This interpretation is only one of many. My approach has been to look at these data and systematically examine how alternative explanations could explain these trends. The idea that the incidence is increasing should only be accepted if alternative explanations can confidently be ruled out. Differences in ascertainment (the ability to identify cases in surveys) and diagnostic concepts and criteria are still significant issues.
Some states use only medical records, others use both medical and educational records. If next time all states include educational sources, the rates will go up, not because of an increased incidence but because the method will be more efficient at identifying cases.
I noted some methodological peculiarities in the survey methods employed in the two states with the highest rates.
Association for Science in Autism Treatment: In response to a newspaper article (http://asatonline.org/media_watches/79)
"Further, there have been a number of studies looking at the impact of changing diagnostic criteria and diagnostic substitution on the prevalence rates of autism. Those studies have shown that there is a relationship between diagnostic practice and prevalence rates; a large portion of the increase remains unexplained. In studies investigating this relationship, less than a third of the observed increase in prevalence of autism can be attributed to changes in diagnostic practice(Coo, et al., 2008; King & Bearman, 2009)."
Dr. Allen Frances:
The most direct opinion I have seen. On the reasons for the increase in autism diagnoses to 1 in 88 children:
Having the label can make the difference between being closely attended to in a class of four versus being lost in a class of 40. Kids who need special attention can often get it only if they are labeled autistic.
So the autism tent has been stretched to accommodate a wide variety of difficult learning, behavioral and social problems that certainly deserve help — but aren’t really autism. Probably as many as half of the kids labeled autistic wouldn’t really meet the DSM IV criteria if these were applied carefully.

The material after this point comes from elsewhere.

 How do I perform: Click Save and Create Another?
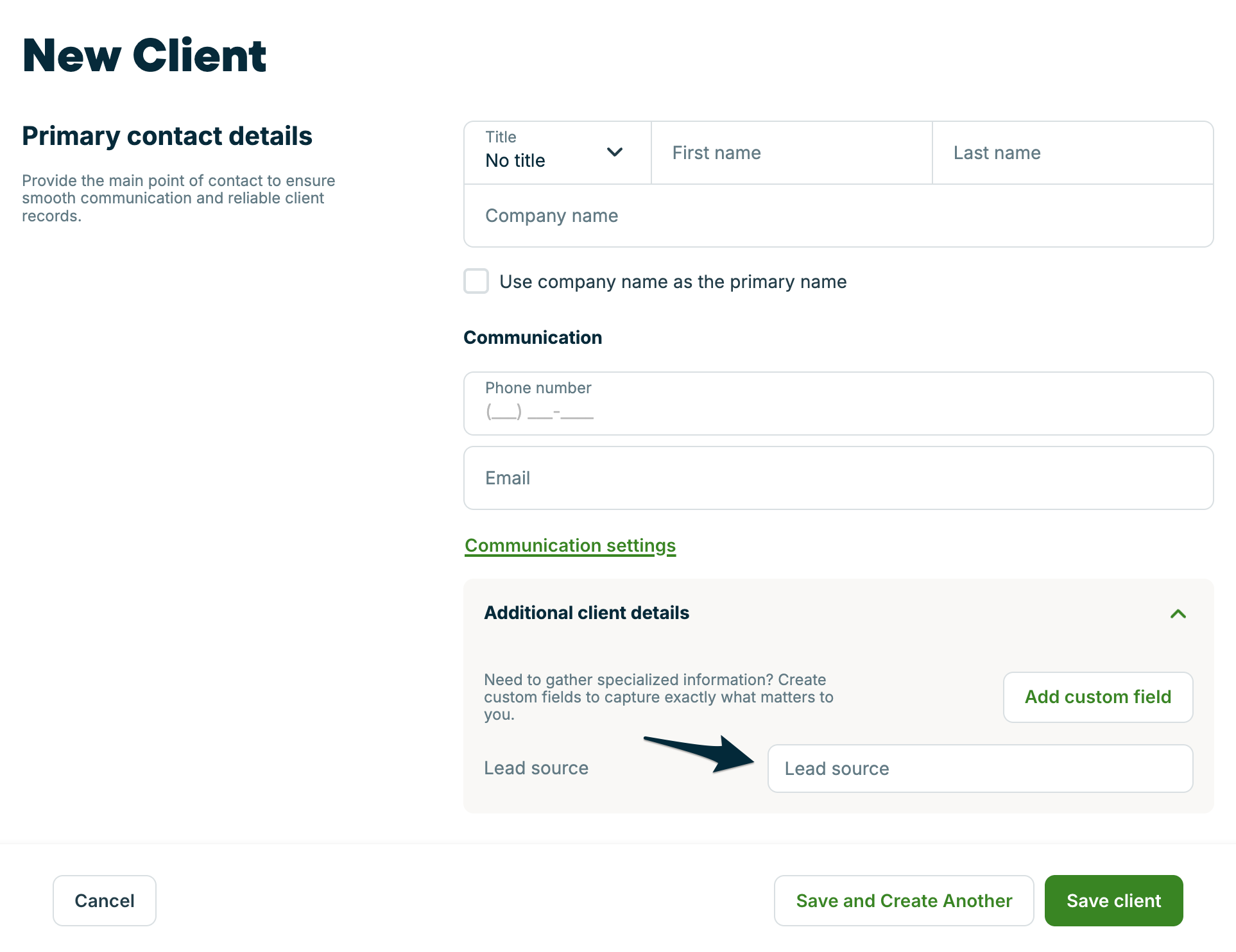tap(904, 901)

Freeing autism from its too tight coupling with service provision would bring down its rates and end the “epidemic.” But that doesn’t mean that school services should also be reduced. The mislabeled problems are serious in their own right, and call out for help.

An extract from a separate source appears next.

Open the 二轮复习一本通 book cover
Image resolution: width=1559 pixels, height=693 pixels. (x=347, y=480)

So where do we stand, and what should we do? I am for a more careful and restricted diagnosis of autism that isn’t driven by service requirements. I am also for kids getting the school services they need.
The only way to achieve both goals is to reduce the inordinate power of the diagnosis of autism in determining who gets what educational service. Psychiatric diagnosis is devised for use in clinical settings, not educational ones. It may help contribute to educational decisions but should not determine them.
Increasingly panicked, parents have become understandably vulnerable to quackery and conspiracy theories. The worst result has been a reluctance to vaccinate kids because of the thoroughly disproved and discredited suggestion that the shots can somehow cause autism.
Dr. Allen Frances, now a professor emeritus at Duke University’s department of psychology, chaired the DSM IV task force.